ハックルベリーブックスにて、長野ヒデ子絵本原画展を見学。
『ひらがなにっき』の原画を見ることもできました。おばあさんが、苦労しながらも、自分の名前を漢字で書き、孫に手紙を書くにいたるまでの話です。
教育学の研究で、夜間中学や識字教育に関わっている方のお話をお聴きしたことはありましたが、あらためて、「学ぶ」ことや「生きる」ことについて考えさせられました。
識字教育とは、字を書けるようにすることではありません。
パウロ・フレイレは、ブラジルの貧しい農村の字の読めない農夫たちに、自分たちの境遇を考え、自分の暮らし、生活を変えていく力としての言葉の読み書きを教えました。読み書きを通して、人は現実を認識し、世界を変えるために立ち上がるようになるのです。
第一次大戦後、フランスで展開された児童中心主義教育の一つであるフレネ教育では、「自由作文」を大きな柱とし、学びの出発点としています。
子どもの感じていることや言いたいことを、言葉に閉じ込めるのではなく、言葉によって子どもを解放するという考えです。作文というより、生活表現と言えます。
私は高校の教員を辞めた後、「自分史」を研究していました。
「自分史」とは、自分と歴史との接点を書くものです。
定年退職を迎えた「団塊の世代」の経験・技術の伝達手段として、注目を集めています。また、自分の経験を整理し、他者と共有したいという思いを持つ若い世代の書き手も増えています。日々、新たな自分史が書かれ、それらを蓄積していく仕組みも整ってきています。自分史という形式で、膨大な資料が存在しています。
「自分史」は、大正時代の生活綴り方から、戦後の生活記録、そして橋本義夫のふだん記といった文章運動の系譜を受け継いでいる一面もあります。
自分史の文章運動としての背景をたどってみます。
1872年の学制により、作文が小学校に取り入れられました。当時は、手紙や書類の作成のための実用を重視したものでした。1900年の小学校令により、作文が綴り方に改められ、実用中心から題材が広がりました。鈴木三重吉は、綴り方を「人間教育」の一つとして取り扱いました 。『赤い鳥』の影響もあり、学校教育の現場で生活の現実を綴る生活綴方運動が広がりました。

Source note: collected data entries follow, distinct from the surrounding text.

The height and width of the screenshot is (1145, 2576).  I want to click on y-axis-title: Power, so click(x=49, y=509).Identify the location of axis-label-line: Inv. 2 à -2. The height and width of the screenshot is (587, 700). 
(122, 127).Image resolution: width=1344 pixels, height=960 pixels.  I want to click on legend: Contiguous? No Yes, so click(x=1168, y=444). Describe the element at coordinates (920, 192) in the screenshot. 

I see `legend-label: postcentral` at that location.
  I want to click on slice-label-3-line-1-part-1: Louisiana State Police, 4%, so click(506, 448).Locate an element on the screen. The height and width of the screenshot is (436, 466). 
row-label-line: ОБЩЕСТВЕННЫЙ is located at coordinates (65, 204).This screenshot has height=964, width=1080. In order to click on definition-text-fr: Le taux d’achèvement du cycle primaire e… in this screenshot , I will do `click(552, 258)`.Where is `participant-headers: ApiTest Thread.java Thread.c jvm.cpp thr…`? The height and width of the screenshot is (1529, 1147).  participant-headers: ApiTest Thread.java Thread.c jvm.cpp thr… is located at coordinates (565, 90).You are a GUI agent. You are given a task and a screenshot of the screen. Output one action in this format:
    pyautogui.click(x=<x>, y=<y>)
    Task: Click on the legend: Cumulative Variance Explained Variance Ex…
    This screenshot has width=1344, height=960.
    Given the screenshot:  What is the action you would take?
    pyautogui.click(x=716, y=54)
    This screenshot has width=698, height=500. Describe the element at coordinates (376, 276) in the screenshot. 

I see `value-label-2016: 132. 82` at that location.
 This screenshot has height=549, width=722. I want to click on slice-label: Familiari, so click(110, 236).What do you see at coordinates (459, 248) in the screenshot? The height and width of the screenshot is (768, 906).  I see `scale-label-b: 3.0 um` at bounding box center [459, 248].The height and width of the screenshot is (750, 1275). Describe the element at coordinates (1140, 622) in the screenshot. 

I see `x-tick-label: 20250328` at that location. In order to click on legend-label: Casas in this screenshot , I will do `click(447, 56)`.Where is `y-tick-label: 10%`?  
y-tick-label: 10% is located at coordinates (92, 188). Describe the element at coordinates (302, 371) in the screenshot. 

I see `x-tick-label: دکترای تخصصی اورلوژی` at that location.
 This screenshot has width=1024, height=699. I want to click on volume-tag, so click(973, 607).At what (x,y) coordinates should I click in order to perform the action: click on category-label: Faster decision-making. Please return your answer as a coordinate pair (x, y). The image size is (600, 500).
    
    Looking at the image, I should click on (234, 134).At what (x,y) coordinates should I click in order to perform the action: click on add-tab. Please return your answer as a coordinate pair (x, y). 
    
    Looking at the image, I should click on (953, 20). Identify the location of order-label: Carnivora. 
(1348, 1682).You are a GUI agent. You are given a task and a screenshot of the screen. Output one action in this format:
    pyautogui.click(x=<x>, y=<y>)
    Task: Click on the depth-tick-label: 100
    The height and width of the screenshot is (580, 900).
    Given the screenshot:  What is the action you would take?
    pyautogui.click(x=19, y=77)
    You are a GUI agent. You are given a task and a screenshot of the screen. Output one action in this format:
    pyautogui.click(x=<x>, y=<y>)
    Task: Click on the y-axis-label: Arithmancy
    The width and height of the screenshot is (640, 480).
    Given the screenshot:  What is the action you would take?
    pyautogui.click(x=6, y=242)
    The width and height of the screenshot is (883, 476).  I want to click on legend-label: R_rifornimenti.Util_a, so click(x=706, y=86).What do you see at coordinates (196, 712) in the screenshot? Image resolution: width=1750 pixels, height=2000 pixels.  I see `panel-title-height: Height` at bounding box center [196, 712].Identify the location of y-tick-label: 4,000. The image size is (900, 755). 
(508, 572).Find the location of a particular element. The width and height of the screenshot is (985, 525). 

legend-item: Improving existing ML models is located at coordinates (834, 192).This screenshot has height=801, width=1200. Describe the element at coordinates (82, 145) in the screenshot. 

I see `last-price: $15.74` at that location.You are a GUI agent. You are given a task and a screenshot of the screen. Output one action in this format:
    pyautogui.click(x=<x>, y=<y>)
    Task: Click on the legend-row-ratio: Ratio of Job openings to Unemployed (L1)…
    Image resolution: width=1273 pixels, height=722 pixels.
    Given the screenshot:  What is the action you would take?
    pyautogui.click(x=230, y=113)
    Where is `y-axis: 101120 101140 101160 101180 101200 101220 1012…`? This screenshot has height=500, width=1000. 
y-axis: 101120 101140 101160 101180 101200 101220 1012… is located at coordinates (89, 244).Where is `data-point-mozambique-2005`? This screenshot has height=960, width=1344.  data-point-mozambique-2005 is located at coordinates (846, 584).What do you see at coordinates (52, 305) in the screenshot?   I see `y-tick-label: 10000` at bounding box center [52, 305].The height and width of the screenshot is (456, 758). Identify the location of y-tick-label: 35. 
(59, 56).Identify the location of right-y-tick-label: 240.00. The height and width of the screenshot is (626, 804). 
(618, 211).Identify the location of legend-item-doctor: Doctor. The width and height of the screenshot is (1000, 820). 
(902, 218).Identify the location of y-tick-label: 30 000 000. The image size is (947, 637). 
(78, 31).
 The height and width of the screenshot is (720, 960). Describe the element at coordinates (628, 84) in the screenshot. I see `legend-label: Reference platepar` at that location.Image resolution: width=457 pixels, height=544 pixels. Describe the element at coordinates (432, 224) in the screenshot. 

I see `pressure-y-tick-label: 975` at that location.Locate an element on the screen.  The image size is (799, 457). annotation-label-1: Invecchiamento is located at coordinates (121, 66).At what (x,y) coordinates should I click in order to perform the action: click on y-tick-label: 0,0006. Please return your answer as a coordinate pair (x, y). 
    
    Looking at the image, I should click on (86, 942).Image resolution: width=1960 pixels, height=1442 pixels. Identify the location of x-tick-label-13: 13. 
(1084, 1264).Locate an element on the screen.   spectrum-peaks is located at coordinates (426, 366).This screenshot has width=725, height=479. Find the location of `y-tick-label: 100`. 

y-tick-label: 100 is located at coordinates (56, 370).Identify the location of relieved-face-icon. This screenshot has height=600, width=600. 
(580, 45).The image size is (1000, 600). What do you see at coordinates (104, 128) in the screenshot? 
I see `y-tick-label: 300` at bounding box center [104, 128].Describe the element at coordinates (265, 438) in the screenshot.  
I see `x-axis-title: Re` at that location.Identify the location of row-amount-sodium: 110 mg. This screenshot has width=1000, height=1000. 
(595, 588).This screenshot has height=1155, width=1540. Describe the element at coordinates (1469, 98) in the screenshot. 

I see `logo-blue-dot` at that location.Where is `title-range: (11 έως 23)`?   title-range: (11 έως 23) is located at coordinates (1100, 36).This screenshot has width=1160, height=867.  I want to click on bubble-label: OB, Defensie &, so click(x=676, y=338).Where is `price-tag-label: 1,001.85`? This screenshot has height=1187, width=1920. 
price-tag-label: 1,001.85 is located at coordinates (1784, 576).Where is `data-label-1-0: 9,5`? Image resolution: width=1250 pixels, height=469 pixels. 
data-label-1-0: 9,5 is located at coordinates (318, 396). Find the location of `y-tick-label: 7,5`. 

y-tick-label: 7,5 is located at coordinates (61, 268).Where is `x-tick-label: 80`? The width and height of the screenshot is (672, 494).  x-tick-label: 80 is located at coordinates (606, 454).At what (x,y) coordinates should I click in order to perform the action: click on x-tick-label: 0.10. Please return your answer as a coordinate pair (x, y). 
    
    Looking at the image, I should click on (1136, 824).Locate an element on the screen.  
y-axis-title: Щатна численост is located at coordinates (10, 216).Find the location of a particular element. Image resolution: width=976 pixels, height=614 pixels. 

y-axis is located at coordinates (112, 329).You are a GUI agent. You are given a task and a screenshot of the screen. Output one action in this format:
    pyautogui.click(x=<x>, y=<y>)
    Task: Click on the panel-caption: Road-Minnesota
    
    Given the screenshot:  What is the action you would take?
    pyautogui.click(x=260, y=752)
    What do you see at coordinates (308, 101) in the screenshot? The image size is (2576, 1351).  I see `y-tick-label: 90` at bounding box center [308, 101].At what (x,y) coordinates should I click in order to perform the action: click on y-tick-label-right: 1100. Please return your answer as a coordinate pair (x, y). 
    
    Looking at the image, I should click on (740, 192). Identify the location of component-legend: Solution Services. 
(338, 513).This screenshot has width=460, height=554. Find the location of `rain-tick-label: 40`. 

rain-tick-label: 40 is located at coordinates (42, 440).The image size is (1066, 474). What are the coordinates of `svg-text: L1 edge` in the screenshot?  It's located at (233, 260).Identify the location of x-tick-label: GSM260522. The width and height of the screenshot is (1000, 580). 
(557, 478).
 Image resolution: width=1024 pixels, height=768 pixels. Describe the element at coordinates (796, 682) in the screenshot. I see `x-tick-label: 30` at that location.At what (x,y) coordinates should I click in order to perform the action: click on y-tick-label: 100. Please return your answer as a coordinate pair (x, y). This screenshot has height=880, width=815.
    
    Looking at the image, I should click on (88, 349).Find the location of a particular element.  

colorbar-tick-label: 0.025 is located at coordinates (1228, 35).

戦後、生活記録運動が展開されました。1951年に出版された無着恭成編『やまびこ学校』(百合出版)は大きな反響を呼び、子どものみならず、労働者や主婦など大人への綴り方運動へと広がりました。サークルやグループの中で書かれ、個人の体験の社会的意味を認識し、ありのままに書かくことが目指されていました 。この生活記録運動の退潮後、1960年代に八王子で生まれた「庶民の文章運動」が、ふだん記運動です。
「ふだん記」は、ふだん着とかけています。枠やスタイルは教えず、「下手に書きなさい」と励まします。誰しもが、それぞれの生活や経験を持っていて、その下には、それぞれの人間性があります。その生活と人間性を、自分の言葉で表現していく運動でした。
日本でもフレネやフレイレのような実践が広げられていました。
柏まちなかカレッジを始める時に、「自分史」や大正時代の生活綴り方運動にまでさかのぼる「綴る文化史」の流れを意識していました。
・誰しもが、それぞれ貴重な経験を持つ先生であること。
・知識を伝達する銀行型教育ではなく、対話し、協働・連帯していくこと。
・その経験を表現するための手段を持つこと。
・その経験を発表することで、現状を考え、自分の暮らしや社会を変えていく力を持つこと。
あらためて、これまでの活動を振り返ってみようと思います。
フレイレの示す教育は、知識を伝達する教育ではなく、対話を重視した教育です。
教育界ではアクティブ・ラーニングの話題で盛り上がっていますが、経済界から要請された知識を身に着けるためのテクニックとしてだけでなく、批判的な精神や社会をより良くしていくための教育についても見直していく必要があると思います。